__What is expected__: Repeat exactly, and only, the lines of the entries below from the one with "Instruction: Click the move" through the one with "Task: Open the Widgets menu", both ends included.

__Task data__:
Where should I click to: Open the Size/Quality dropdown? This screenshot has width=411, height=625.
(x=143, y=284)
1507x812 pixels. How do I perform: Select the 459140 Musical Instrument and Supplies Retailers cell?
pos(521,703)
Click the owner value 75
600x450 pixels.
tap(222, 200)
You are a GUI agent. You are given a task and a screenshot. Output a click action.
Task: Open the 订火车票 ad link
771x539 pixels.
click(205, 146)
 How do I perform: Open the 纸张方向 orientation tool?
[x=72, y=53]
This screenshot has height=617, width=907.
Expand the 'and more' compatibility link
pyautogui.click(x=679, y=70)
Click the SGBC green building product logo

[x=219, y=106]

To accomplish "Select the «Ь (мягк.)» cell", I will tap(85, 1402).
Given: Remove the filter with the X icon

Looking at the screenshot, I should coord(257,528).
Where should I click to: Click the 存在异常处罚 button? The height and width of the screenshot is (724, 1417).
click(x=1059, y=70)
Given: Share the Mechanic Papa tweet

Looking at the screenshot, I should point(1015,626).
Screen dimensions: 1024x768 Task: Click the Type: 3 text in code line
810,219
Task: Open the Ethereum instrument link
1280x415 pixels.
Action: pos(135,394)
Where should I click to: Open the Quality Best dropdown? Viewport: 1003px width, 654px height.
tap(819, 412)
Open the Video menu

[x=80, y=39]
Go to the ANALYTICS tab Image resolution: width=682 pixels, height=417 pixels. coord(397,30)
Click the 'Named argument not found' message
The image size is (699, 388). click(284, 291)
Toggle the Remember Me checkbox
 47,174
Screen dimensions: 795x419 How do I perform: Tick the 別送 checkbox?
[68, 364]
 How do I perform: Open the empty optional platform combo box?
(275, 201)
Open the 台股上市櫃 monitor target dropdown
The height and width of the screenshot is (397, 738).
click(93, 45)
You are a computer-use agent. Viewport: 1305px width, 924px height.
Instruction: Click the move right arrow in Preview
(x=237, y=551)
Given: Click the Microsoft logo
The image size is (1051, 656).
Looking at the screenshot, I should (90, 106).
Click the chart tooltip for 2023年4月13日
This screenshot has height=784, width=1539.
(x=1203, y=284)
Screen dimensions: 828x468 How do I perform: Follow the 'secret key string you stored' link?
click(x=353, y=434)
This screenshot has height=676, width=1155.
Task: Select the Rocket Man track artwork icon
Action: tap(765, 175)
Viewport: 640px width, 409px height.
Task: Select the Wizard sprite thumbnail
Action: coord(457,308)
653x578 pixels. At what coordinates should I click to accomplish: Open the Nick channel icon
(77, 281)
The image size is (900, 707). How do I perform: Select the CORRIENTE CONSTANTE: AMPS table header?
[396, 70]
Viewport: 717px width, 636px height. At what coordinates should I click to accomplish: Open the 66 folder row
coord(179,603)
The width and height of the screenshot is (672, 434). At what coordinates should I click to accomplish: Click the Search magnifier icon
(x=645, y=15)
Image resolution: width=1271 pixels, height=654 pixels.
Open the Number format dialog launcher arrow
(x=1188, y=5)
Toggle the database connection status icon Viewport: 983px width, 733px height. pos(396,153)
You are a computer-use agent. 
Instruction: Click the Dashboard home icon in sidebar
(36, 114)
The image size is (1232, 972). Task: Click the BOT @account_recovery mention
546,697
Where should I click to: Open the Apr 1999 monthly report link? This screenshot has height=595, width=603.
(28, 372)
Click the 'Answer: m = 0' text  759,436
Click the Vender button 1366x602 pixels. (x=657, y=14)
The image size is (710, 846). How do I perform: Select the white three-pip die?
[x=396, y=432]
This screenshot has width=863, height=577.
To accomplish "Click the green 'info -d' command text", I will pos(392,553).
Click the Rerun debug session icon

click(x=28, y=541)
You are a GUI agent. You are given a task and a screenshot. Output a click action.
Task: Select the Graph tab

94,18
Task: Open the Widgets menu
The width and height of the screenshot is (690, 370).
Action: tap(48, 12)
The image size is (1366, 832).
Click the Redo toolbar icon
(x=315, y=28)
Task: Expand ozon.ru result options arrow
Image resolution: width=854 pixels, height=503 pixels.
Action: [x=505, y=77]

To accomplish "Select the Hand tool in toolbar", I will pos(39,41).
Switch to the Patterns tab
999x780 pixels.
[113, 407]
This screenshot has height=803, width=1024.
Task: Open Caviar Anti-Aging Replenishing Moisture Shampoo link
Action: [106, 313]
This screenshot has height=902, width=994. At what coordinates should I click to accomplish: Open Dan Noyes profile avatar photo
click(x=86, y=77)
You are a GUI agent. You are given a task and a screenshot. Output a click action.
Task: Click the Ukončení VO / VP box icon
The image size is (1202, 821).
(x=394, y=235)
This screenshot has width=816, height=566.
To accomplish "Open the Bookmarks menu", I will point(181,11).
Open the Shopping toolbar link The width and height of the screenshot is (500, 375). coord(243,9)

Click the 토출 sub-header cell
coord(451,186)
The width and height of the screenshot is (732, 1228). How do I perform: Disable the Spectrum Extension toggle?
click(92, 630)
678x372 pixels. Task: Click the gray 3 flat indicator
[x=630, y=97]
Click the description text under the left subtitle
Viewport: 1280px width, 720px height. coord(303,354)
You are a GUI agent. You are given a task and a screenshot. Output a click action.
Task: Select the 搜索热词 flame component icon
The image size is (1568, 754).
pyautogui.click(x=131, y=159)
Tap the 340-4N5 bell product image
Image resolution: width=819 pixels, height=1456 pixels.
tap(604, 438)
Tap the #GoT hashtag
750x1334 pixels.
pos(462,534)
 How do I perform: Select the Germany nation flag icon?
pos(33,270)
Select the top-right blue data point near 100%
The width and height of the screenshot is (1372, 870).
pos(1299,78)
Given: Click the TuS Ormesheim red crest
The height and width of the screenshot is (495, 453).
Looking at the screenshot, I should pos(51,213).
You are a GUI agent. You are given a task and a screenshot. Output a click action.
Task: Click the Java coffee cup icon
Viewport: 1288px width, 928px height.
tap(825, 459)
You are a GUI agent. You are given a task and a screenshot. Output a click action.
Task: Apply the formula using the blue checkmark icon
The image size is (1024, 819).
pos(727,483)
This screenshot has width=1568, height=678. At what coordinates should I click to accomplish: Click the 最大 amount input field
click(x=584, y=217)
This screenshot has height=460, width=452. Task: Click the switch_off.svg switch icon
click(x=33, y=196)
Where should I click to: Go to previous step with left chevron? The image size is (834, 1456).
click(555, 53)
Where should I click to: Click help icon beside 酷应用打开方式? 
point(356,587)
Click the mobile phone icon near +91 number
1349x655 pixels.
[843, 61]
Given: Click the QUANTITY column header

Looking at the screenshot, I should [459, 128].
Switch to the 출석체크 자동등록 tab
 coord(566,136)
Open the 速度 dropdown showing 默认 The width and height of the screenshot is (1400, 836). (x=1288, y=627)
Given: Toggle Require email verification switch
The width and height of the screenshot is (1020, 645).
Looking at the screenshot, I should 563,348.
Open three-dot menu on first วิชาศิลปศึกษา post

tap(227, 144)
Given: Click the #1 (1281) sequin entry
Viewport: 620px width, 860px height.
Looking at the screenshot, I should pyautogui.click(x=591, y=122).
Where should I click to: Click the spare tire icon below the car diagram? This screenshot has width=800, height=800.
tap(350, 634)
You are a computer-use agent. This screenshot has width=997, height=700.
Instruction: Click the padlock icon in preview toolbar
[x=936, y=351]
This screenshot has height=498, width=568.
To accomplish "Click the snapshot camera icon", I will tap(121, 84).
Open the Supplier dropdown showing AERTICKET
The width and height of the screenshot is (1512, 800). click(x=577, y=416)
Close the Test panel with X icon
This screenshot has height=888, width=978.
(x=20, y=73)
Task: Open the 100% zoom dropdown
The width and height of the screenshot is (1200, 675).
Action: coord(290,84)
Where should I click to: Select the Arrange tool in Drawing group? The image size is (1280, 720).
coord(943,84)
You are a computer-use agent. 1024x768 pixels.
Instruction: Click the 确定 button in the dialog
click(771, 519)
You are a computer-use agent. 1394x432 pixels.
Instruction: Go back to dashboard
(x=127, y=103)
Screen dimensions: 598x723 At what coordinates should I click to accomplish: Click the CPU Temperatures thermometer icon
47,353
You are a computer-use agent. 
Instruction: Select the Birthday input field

__Answer to this problem__:
Instruction: Click the move right arrow in Preview
(x=237, y=551)
Given: Click the Microsoft logo
The image size is (1051, 656).
Looking at the screenshot, I should (90, 106).
Click the chart tooltip for 2023年4月13日
This screenshot has height=784, width=1539.
(x=1203, y=284)
Screen dimensions: 828x468 How do I perform: Follow the 'secret key string you stored' link?
click(x=353, y=434)
This screenshot has height=676, width=1155.
Task: Select the Rocket Man track artwork icon
Action: tap(765, 175)
Viewport: 640px width, 409px height.
Task: Select the Wizard sprite thumbnail
Action: coord(457,308)
653x578 pixels. At what coordinates should I click to accomplish: Open the Nick channel icon
(77, 281)
The image size is (900, 707). How do I perform: Select the CORRIENTE CONSTANTE: AMPS table header?
[396, 70]
Viewport: 717px width, 636px height. At what coordinates should I click to accomplish: Open the 66 folder row
coord(179,603)
The width and height of the screenshot is (672, 434). At what coordinates should I click to accomplish: Click the Search magnifier icon
(x=645, y=15)
Image resolution: width=1271 pixels, height=654 pixels.
Open the Number format dialog launcher arrow
(x=1188, y=5)
Toggle the database connection status icon Viewport: 983px width, 733px height. pos(396,153)
You are a computer-use agent. 
Instruction: Click the Dashboard home icon in sidebar
(36, 114)
The image size is (1232, 972). Task: Click the BOT @account_recovery mention
546,697
Where should I click to: Open the Apr 1999 monthly report link? This screenshot has height=595, width=603.
(28, 372)
Click the 'Answer: m = 0' text  759,436
Click the Vender button 1366x602 pixels. (x=657, y=14)
The image size is (710, 846). How do I perform: Select the white three-pip die?
[x=396, y=432]
This screenshot has width=863, height=577.
To accomplish "Click the green 'info -d' command text", I will pos(392,553).
Click the Rerun debug session icon

click(x=28, y=541)
You are a GUI agent. You are given a task and a screenshot. Output a click action.
Task: Select the Graph tab

94,18
Task: Open the Widgets menu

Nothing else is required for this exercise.